:: What to work on ::
From the records below, transcribe exactly the lines that begin at the line with "Click the + button on the AeroCycle card" and end at the line with "Task: Open the Manage gear icon", both included.

───── Source material ─────

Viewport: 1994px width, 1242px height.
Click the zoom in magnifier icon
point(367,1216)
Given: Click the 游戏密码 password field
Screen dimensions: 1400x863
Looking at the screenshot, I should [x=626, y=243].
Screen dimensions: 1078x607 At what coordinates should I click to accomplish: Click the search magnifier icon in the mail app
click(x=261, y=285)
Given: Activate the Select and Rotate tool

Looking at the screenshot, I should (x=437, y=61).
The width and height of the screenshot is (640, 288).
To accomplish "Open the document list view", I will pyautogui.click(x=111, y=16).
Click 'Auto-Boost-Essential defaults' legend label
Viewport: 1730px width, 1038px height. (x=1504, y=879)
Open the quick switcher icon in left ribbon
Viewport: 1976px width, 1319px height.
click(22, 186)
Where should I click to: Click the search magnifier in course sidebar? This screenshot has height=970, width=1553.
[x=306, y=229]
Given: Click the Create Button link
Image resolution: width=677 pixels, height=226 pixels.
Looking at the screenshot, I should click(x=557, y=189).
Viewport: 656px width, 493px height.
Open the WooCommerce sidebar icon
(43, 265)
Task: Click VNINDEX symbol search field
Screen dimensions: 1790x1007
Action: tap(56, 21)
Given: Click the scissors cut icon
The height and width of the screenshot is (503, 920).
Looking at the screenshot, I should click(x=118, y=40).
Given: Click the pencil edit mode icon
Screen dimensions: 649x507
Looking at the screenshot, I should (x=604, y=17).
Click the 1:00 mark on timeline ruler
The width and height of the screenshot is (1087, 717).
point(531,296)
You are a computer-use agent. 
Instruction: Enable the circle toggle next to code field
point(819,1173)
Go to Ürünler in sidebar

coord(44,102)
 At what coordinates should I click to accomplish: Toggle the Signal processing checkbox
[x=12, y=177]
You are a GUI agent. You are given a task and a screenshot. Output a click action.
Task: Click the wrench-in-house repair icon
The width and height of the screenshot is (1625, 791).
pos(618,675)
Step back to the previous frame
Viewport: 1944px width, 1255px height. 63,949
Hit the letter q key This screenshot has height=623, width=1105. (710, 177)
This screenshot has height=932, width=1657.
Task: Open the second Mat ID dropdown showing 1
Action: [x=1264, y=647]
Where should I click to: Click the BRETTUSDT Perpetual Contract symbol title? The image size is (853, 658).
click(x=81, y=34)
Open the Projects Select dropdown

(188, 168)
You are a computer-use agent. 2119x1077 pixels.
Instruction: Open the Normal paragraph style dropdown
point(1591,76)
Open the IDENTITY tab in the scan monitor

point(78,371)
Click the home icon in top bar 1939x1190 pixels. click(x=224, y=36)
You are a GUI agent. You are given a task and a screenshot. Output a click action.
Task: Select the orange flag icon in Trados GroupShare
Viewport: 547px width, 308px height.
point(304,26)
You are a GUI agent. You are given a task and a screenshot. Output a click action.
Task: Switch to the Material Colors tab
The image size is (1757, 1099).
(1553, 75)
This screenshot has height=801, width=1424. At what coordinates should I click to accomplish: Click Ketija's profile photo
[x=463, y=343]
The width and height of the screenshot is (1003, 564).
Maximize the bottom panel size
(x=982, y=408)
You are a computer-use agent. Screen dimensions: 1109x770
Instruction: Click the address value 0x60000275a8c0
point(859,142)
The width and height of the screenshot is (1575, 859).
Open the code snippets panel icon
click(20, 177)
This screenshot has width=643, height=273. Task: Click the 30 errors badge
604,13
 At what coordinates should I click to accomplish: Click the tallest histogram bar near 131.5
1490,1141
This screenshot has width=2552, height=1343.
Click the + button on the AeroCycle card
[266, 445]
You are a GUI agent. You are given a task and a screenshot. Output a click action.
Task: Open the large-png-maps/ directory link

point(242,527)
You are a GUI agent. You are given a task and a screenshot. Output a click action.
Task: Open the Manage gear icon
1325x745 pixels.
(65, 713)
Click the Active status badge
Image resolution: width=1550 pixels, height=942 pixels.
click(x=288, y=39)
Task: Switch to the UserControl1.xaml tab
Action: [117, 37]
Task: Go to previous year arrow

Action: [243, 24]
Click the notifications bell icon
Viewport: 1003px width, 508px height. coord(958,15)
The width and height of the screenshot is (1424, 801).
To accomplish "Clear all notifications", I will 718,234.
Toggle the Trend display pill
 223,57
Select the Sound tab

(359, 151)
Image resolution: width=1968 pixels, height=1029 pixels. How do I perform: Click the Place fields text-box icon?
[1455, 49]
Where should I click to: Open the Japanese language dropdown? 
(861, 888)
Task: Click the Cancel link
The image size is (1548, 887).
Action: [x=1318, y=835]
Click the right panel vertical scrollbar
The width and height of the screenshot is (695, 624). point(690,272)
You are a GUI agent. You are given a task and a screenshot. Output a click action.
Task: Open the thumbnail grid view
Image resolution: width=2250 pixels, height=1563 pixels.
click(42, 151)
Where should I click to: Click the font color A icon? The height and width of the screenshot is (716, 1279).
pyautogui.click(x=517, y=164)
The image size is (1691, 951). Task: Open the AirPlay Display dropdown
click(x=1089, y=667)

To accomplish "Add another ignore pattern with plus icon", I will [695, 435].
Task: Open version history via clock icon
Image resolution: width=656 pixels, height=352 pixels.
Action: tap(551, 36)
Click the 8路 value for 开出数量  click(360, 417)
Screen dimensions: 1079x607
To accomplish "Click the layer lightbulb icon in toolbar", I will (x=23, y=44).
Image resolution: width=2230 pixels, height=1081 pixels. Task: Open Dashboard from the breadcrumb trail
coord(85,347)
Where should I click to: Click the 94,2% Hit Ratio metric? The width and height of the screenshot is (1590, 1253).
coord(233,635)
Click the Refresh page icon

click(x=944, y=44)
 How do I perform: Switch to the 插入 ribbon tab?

─────

:: Your response ::
Click the + button on the AeroCycle card
[266, 445]
You are a GUI agent. You are given a task and a screenshot. Output a click action.
Task: Open the large-png-maps/ directory link

point(242,527)
You are a GUI agent. You are given a task and a screenshot. Output a click action.
Task: Open the Manage gear icon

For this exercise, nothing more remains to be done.